AIM OF THE TASK: Please restate the data word for word, in full.

TASK INPUT:
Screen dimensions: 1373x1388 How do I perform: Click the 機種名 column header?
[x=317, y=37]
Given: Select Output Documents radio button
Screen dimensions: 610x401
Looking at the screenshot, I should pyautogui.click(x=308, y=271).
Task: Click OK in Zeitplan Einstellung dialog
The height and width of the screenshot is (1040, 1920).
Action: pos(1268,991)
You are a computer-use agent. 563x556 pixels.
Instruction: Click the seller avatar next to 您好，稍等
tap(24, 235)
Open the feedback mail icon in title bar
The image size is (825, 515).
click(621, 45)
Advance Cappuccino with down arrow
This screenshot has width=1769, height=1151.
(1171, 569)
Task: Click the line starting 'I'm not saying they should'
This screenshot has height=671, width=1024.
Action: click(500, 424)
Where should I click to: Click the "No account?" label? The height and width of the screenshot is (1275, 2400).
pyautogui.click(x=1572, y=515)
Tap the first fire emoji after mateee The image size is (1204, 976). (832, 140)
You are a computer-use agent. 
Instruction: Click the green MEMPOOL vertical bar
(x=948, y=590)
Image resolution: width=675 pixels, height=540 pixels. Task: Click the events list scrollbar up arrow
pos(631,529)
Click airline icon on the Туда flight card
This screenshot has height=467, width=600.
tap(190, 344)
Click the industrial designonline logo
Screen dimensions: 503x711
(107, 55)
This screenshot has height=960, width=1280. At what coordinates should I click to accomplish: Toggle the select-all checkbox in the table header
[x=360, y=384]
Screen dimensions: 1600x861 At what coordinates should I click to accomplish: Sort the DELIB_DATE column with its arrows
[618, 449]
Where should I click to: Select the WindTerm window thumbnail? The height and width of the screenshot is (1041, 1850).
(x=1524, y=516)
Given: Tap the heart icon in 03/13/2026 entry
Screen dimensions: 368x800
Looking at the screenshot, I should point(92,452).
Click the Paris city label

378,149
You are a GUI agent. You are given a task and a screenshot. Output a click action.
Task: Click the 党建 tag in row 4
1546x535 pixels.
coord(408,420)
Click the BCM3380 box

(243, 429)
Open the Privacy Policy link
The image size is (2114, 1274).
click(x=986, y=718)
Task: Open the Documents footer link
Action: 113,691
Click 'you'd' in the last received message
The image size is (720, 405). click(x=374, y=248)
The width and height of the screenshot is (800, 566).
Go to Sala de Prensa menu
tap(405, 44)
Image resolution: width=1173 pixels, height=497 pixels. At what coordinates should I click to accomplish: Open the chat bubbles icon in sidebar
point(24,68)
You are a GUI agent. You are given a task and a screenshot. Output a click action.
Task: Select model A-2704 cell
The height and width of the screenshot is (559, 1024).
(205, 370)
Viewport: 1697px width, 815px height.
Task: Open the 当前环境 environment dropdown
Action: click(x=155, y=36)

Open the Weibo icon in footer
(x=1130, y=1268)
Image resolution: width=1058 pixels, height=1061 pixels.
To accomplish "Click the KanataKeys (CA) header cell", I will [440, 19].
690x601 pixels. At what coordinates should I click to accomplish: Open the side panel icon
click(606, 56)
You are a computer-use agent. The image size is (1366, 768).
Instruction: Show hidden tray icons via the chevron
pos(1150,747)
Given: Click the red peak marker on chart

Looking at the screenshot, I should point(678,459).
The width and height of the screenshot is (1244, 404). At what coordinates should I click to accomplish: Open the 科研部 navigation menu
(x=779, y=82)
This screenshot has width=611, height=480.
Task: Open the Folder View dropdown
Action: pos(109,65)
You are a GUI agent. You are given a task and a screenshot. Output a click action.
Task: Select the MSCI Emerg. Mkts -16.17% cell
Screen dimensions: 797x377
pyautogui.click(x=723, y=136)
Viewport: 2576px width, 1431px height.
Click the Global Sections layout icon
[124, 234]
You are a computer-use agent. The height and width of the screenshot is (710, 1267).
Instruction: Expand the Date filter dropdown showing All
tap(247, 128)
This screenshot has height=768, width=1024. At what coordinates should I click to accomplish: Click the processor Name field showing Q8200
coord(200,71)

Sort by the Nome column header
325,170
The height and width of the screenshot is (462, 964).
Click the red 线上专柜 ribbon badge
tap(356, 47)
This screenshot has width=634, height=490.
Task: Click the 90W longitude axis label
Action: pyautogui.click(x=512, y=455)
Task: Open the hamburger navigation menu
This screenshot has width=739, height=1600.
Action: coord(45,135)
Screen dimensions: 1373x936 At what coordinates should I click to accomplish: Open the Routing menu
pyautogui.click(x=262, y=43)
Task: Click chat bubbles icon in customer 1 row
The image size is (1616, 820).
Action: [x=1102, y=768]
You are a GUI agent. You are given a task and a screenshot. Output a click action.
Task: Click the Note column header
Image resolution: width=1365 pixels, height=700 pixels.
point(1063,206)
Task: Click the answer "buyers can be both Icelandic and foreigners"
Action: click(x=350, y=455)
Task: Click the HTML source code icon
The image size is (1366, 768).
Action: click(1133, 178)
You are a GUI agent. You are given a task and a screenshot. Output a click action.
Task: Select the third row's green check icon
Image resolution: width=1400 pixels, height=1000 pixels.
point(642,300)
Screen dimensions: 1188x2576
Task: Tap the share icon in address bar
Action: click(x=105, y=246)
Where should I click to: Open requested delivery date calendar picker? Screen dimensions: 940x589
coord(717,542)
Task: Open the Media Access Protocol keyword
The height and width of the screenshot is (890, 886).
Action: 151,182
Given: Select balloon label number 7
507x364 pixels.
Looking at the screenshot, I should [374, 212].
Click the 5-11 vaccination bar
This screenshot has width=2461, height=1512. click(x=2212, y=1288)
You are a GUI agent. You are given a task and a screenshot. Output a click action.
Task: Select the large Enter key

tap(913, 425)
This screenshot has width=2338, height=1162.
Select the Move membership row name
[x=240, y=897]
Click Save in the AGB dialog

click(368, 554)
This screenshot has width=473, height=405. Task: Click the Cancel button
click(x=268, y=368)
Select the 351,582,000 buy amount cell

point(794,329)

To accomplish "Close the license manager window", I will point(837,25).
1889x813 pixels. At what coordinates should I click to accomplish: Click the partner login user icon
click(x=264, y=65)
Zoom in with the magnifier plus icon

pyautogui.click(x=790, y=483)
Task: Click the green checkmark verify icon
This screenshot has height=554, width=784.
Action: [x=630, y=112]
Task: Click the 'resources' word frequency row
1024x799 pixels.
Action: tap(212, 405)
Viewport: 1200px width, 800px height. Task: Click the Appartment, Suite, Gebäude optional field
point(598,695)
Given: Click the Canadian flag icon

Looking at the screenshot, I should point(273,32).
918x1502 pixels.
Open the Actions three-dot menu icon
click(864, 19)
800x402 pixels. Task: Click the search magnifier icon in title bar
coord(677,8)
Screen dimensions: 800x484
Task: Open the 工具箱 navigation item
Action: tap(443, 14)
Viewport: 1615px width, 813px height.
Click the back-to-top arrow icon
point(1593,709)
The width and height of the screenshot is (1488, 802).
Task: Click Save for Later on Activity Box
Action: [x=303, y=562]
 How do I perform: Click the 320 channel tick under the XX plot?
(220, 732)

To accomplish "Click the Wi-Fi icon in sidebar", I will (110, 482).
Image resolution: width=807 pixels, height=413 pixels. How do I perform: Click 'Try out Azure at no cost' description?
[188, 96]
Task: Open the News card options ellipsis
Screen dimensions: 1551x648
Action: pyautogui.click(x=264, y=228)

ANSWER SECTION:
Screen dimensions: 1373x1388 How do I perform: Click the 機種名 column header?
[x=317, y=37]
Given: Select Output Documents radio button
Screen dimensions: 610x401
Looking at the screenshot, I should pyautogui.click(x=308, y=271).
Task: Click OK in Zeitplan Einstellung dialog
The height and width of the screenshot is (1040, 1920).
Action: pos(1268,991)
You are a computer-use agent. 563x556 pixels.
Instruction: Click the seller avatar next to 您好，稍等
tap(24, 235)
Open the feedback mail icon in title bar
The image size is (825, 515).
click(621, 45)
Advance Cappuccino with down arrow
This screenshot has width=1769, height=1151.
(1171, 569)
Task: Click the line starting 'I'm not saying they should'
This screenshot has height=671, width=1024.
Action: click(500, 424)
Where should I click to: Click the "No account?" label? The height and width of the screenshot is (1275, 2400).
pyautogui.click(x=1572, y=515)
Tap the first fire emoji after mateee The image size is (1204, 976). (832, 140)
You are a computer-use agent. 
Instruction: Click the green MEMPOOL vertical bar
(x=948, y=590)
Image resolution: width=675 pixels, height=540 pixels. Task: Click the events list scrollbar up arrow
pos(631,529)
Click airline icon on the Туда flight card
This screenshot has height=467, width=600.
tap(190, 344)
Click the industrial designonline logo
Screen dimensions: 503x711
(107, 55)
This screenshot has height=960, width=1280. At what coordinates should I click to accomplish: Toggle the select-all checkbox in the table header
[x=360, y=384]
Screen dimensions: 1600x861 At what coordinates should I click to accomplish: Sort the DELIB_DATE column with its arrows
[618, 449]
Where should I click to: Select the WindTerm window thumbnail? The height and width of the screenshot is (1041, 1850).
(x=1524, y=516)
Given: Tap the heart icon in 03/13/2026 entry
Screen dimensions: 368x800
Looking at the screenshot, I should point(92,452).
Click the Paris city label

378,149
You are a GUI agent. You are given a task and a screenshot. Output a click action.
Task: Click the 党建 tag in row 4
1546x535 pixels.
coord(408,420)
Click the BCM3380 box

(243, 429)
Open the Privacy Policy link
The image size is (2114, 1274).
click(x=986, y=718)
Task: Open the Documents footer link
Action: 113,691
Click 'you'd' in the last received message
The image size is (720, 405). click(x=374, y=248)
The width and height of the screenshot is (800, 566).
Go to Sala de Prensa menu
tap(405, 44)
Image resolution: width=1173 pixels, height=497 pixels. At what coordinates should I click to accomplish: Open the chat bubbles icon in sidebar
point(24,68)
You are a GUI agent. You are given a task and a screenshot. Output a click action.
Task: Select model A-2704 cell
The height and width of the screenshot is (559, 1024).
(205, 370)
Viewport: 1697px width, 815px height.
Task: Open the 当前环境 environment dropdown
Action: click(x=155, y=36)

Open the Weibo icon in footer
(x=1130, y=1268)
Image resolution: width=1058 pixels, height=1061 pixels.
To accomplish "Click the KanataKeys (CA) header cell", I will [440, 19].
690x601 pixels. At what coordinates should I click to accomplish: Open the side panel icon
click(606, 56)
You are a computer-use agent. The image size is (1366, 768).
Instruction: Show hidden tray icons via the chevron
pos(1150,747)
Given: Click the red peak marker on chart

Looking at the screenshot, I should point(678,459).
The width and height of the screenshot is (1244, 404). At what coordinates should I click to accomplish: Open the 科研部 navigation menu
(x=779, y=82)
This screenshot has width=611, height=480.
Task: Open the Folder View dropdown
Action: pos(109,65)
You are a GUI agent. You are given a task and a screenshot. Output a click action.
Task: Select the MSCI Emerg. Mkts -16.17% cell
Screen dimensions: 797x377
pyautogui.click(x=723, y=136)
Viewport: 2576px width, 1431px height.
Click the Global Sections layout icon
[124, 234]
You are a computer-use agent. The height and width of the screenshot is (710, 1267).
Instruction: Expand the Date filter dropdown showing All
tap(247, 128)
This screenshot has height=768, width=1024. At what coordinates should I click to accomplish: Click the processor Name field showing Q8200
coord(200,71)

Sort by the Nome column header
325,170
The height and width of the screenshot is (462, 964).
Click the red 线上专柜 ribbon badge
tap(356, 47)
This screenshot has width=634, height=490.
Task: Click the 90W longitude axis label
Action: pyautogui.click(x=512, y=455)
Task: Open the hamburger navigation menu
This screenshot has width=739, height=1600.
Action: coord(45,135)
Screen dimensions: 1373x936 At what coordinates should I click to accomplish: Open the Routing menu
pyautogui.click(x=262, y=43)
Task: Click chat bubbles icon in customer 1 row
The image size is (1616, 820).
Action: [x=1102, y=768]
You are a GUI agent. You are given a task and a screenshot. Output a click action.
Task: Click the Note column header
Image resolution: width=1365 pixels, height=700 pixels.
point(1063,206)
Task: Click the answer "buyers can be both Icelandic and foreigners"
Action: click(x=350, y=455)
Task: Click the HTML source code icon
The image size is (1366, 768).
Action: click(1133, 178)
You are a GUI agent. You are given a task and a screenshot. Output a click action.
Task: Select the third row's green check icon
Image resolution: width=1400 pixels, height=1000 pixels.
point(642,300)
Screen dimensions: 1188x2576
Task: Tap the share icon in address bar
Action: click(x=105, y=246)
Where should I click to: Open requested delivery date calendar picker? Screen dimensions: 940x589
coord(717,542)
Task: Open the Media Access Protocol keyword
The height and width of the screenshot is (890, 886).
Action: 151,182
Given: Select balloon label number 7
507x364 pixels.
Looking at the screenshot, I should [374, 212].
Click the 5-11 vaccination bar
This screenshot has width=2461, height=1512. click(x=2212, y=1288)
You are a GUI agent. You are given a task and a screenshot. Output a click action.
Task: Select the large Enter key

tap(913, 425)
This screenshot has width=2338, height=1162.
Select the Move membership row name
[x=240, y=897]
Click Save in the AGB dialog

click(368, 554)
This screenshot has width=473, height=405. Task: Click the Cancel button
click(x=268, y=368)
Select the 351,582,000 buy amount cell

point(794,329)

To accomplish "Close the license manager window", I will point(837,25).
1889x813 pixels. At what coordinates should I click to accomplish: Click the partner login user icon
click(x=264, y=65)
Zoom in with the magnifier plus icon

pyautogui.click(x=790, y=483)
Task: Click the green checkmark verify icon
This screenshot has height=554, width=784.
Action: [x=630, y=112]
Task: Click the 'resources' word frequency row
1024x799 pixels.
Action: tap(212, 405)
Viewport: 1200px width, 800px height. Task: Click the Appartment, Suite, Gebäude optional field
point(598,695)
Given: Click the Canadian flag icon

Looking at the screenshot, I should point(273,32).
918x1502 pixels.
Open the Actions three-dot menu icon
click(864, 19)
800x402 pixels. Task: Click the search magnifier icon in title bar
coord(677,8)
Screen dimensions: 800x484
Task: Open the 工具箱 navigation item
Action: tap(443, 14)
Viewport: 1615px width, 813px height.
Click the back-to-top arrow icon
point(1593,709)
The width and height of the screenshot is (1488, 802).
Task: Click Save for Later on Activity Box
Action: [x=303, y=562]
 How do I perform: Click the 320 channel tick under the XX plot?
(220, 732)

To accomplish "Click the Wi-Fi icon in sidebar", I will (110, 482).
Image resolution: width=807 pixels, height=413 pixels. How do I perform: Click 'Try out Azure at no cost' description?
[188, 96]
Task: Open the News card options ellipsis
Screen dimensions: 1551x648
Action: pyautogui.click(x=264, y=228)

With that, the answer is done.